How did they know that green is her favorite color... (or - She was noticeably surprised when they put a party hat on her, after they had just scolded her.), 2025. Glasierte Keramik, farbig gefasster Aluminiumhut, div. Hölzer und Furniere...
»Die ergatterte Wurst« 2023, farbig gefasste Schindeln aus diversen Hölzern, Acryl und Lack auf Holz, glasierte Keramik, 110 × 90 × 6cm
»Dilettante Kartoffeln wetteifern um die Gunst des Vaters.« 2023, glasierte und teilvergoldete Keramik, Installation variabel
Die 7 Nasen von Babel bewachen die Illusion des immer währenden Wachstums, 2019. Keramink, Holz, Stein
Sebastian NeebInfo
Eine Spur Ironie und die kaum versteckte Lust am Spielerischen verbindet das genreübergreifende Werk von Sebastian Neeb.

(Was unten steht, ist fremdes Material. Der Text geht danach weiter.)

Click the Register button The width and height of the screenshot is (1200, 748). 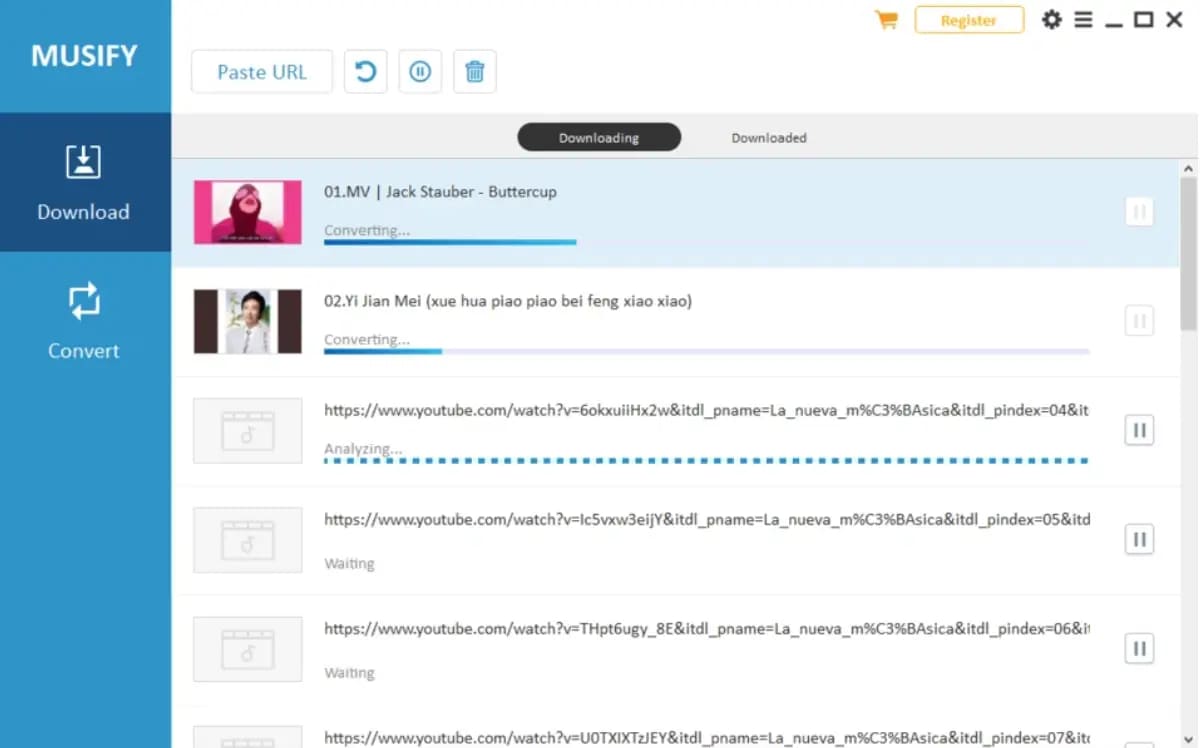pos(968,20)
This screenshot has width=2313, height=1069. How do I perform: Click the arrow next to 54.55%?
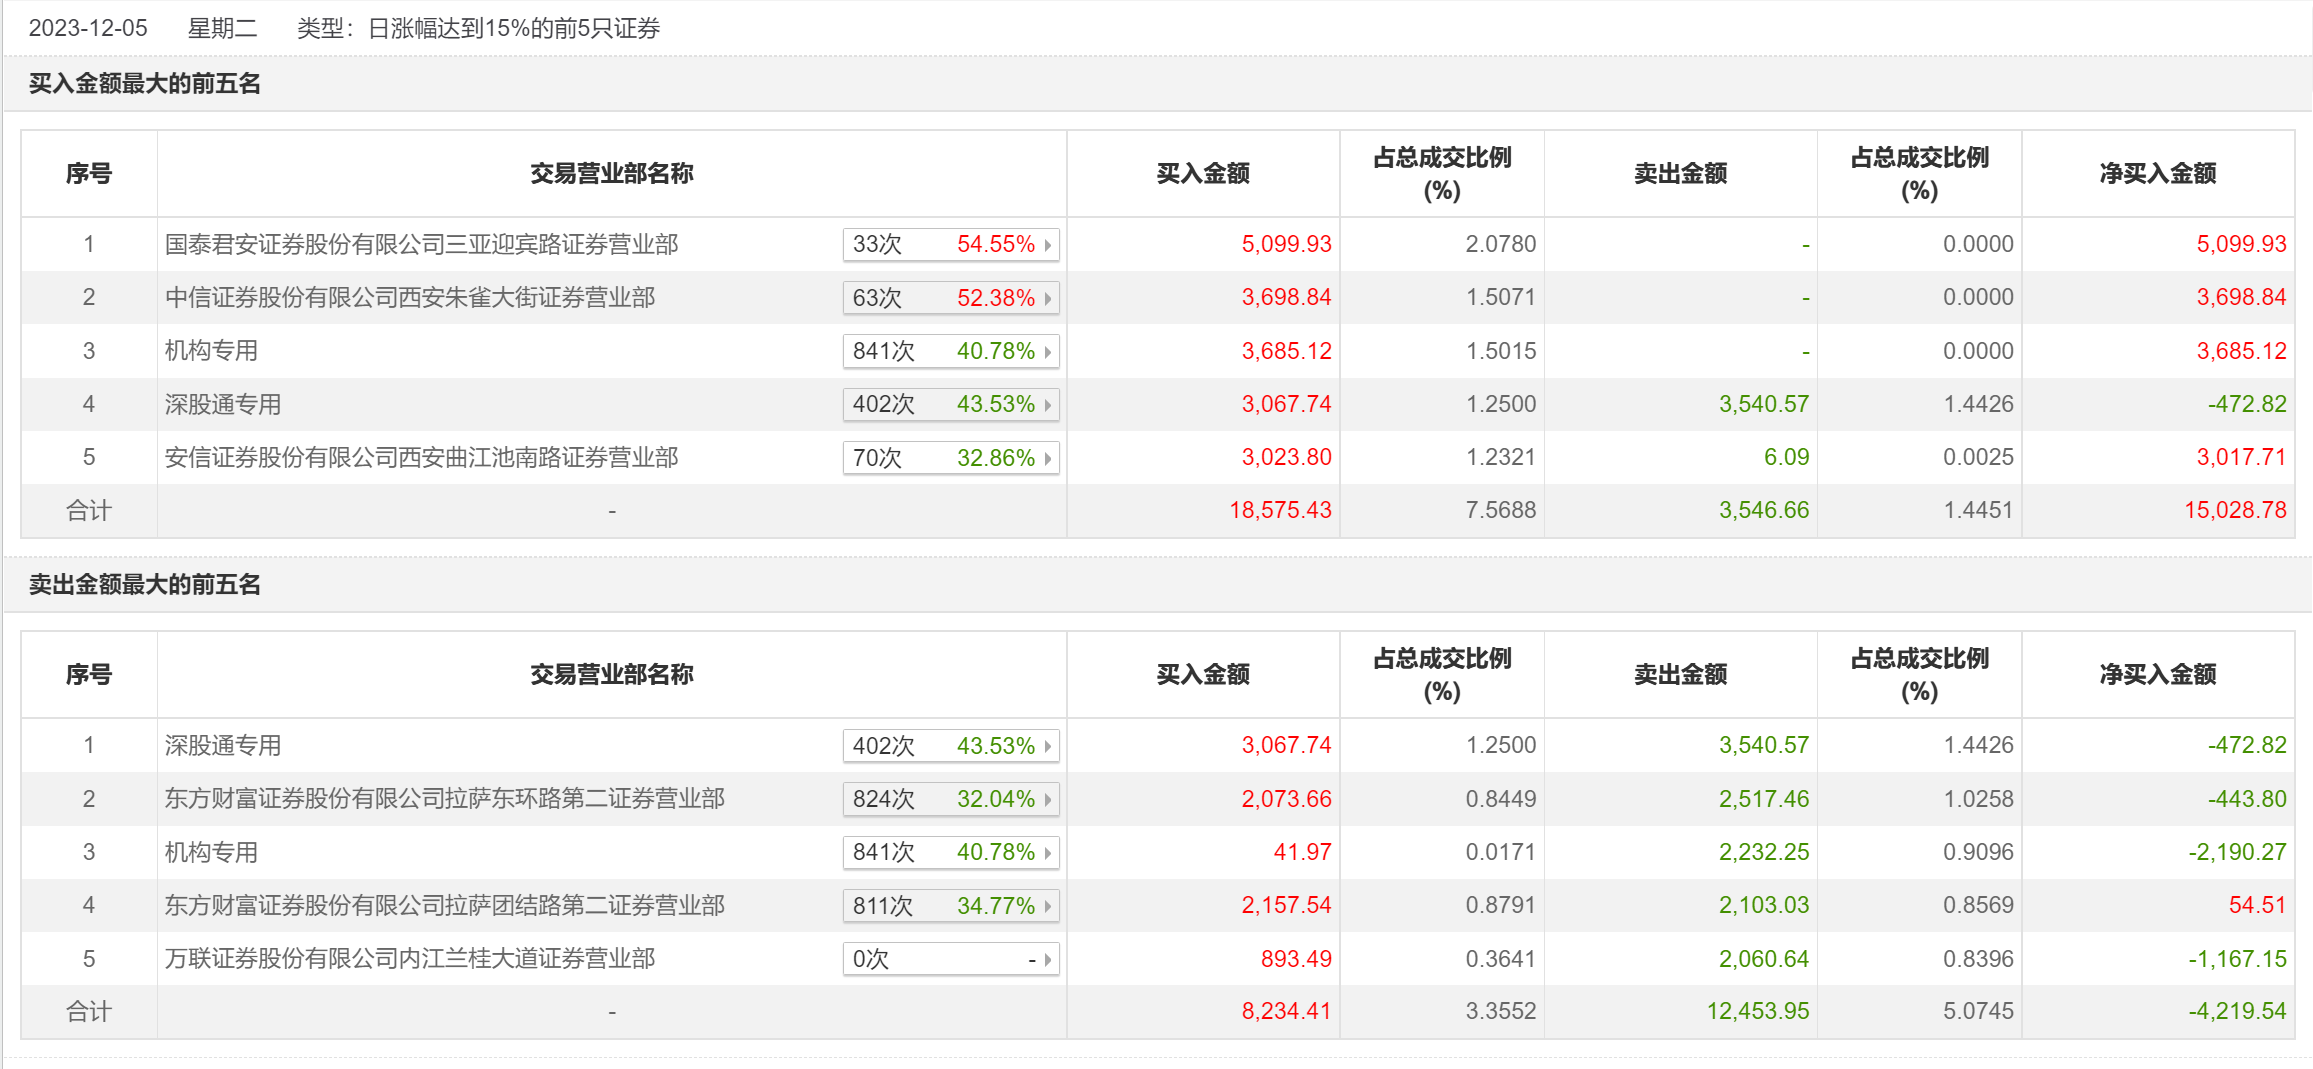1047,245
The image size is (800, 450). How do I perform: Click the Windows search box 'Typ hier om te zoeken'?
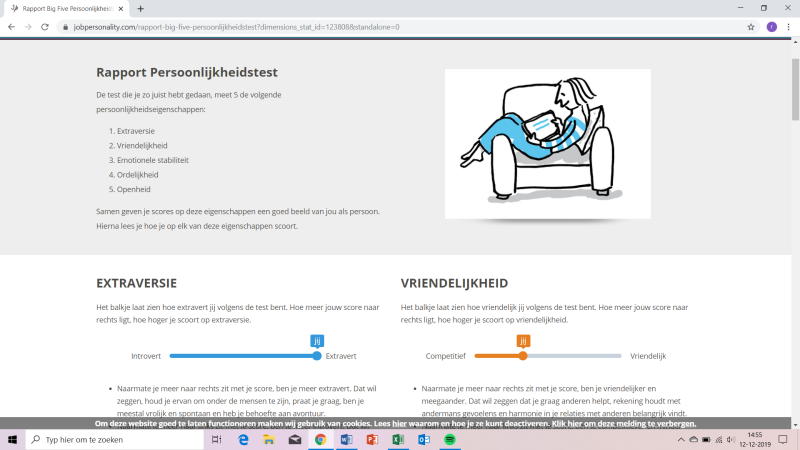coord(115,439)
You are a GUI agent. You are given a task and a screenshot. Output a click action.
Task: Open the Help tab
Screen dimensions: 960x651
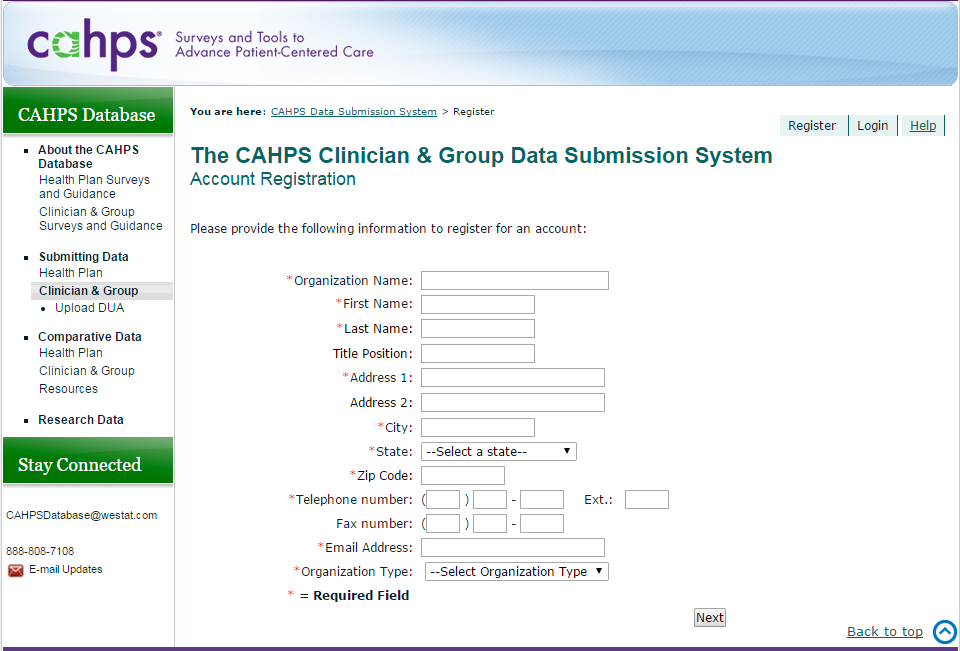click(923, 126)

Er spielt mit der Erhabenheit des Kunstwerkes und appelliert – verbal und bildhaft – für den Blick hinter die Gesten und Schlagworte. Die tragikomischen Gestalten und Szenen des Künstlers erzeugen auf verschiedene Weise Distanz, die entweder Banales sichtbar machen oder Abgründe versinnbildlichen kann. In den vergangenen Jahren hat Sebastian Neeb einen komplexen künstlerischen Kosmos erschaffen. Malerei, Fotografie, Objekt, Installation und Skulptur ergänzen sich zu Themenkomplexen, und die gleichermaßen auf hohem Niveau beherrschten handwerklichen Techniken im Umgang mit verschiedenen Werkstoffen verbinden sich zu kohärenten Installationen.
Neeb entwirft Pokale für Nonsens-Leistungen, Gemälde balancieren auf Sideboards, er erfindet eine Papier-Nasen-Mode für Portraits in altmeisterlicher Manier und lässt Keramik-Kreaturen um die Aufmerksamkeit des Betrachters buhlen. Er zersägt seine Bildträger oder inszeniert in proklamierender Weise seine Werke in der Art von Spruchschildern und erschafft rund um eine »wooden wurst« eine umfassende Jetzt-Zeit-Allegorie auf das goldene Kalb. Die auf akkuraten Sockeln platzierten Büsten der Serie „New Leader“ präsentieren Macht nicht mit Charakterköpfen. Es sind entstellte Physiognomien, witzig bis grotesk verformte Substanzen von Gesichtern, die den Anblick der Macht kommentieren.
Mit der Reihe von Trophäen-Skulpturen (mit den für Neeb typischen Titeln wie "Trophy for finding the jar of wisdom, drained to the dregs and stuck to a piece of wood") entlarvt er die Wettbewerbs-Hype-Kultur als unreflektierte Folklore. In „Donkey Lessons“ schließlich sind die Slogans von Machtpolitik und Easy-going-Entertainment nicht mehr zu unterscheiden und der Kunstbetrachter wird selbst zum Adressaten von Retorten-Botschaften. Sie alle forcieren Neebs ironisch formulierten Zweifel: der Glanz strahlt feierlich erhaben und blendet sein Auditorium und blendet dabei fast aus, was hinter dem Glanz zu erkennen wäre. In seinen Objekten arbeitet beides mit- und gegeneinander: Verblendung und Erkennen und er engagiert sich nie thematisch sondern desillusioniert umfassend auf kluge und unterhaltsame Weise.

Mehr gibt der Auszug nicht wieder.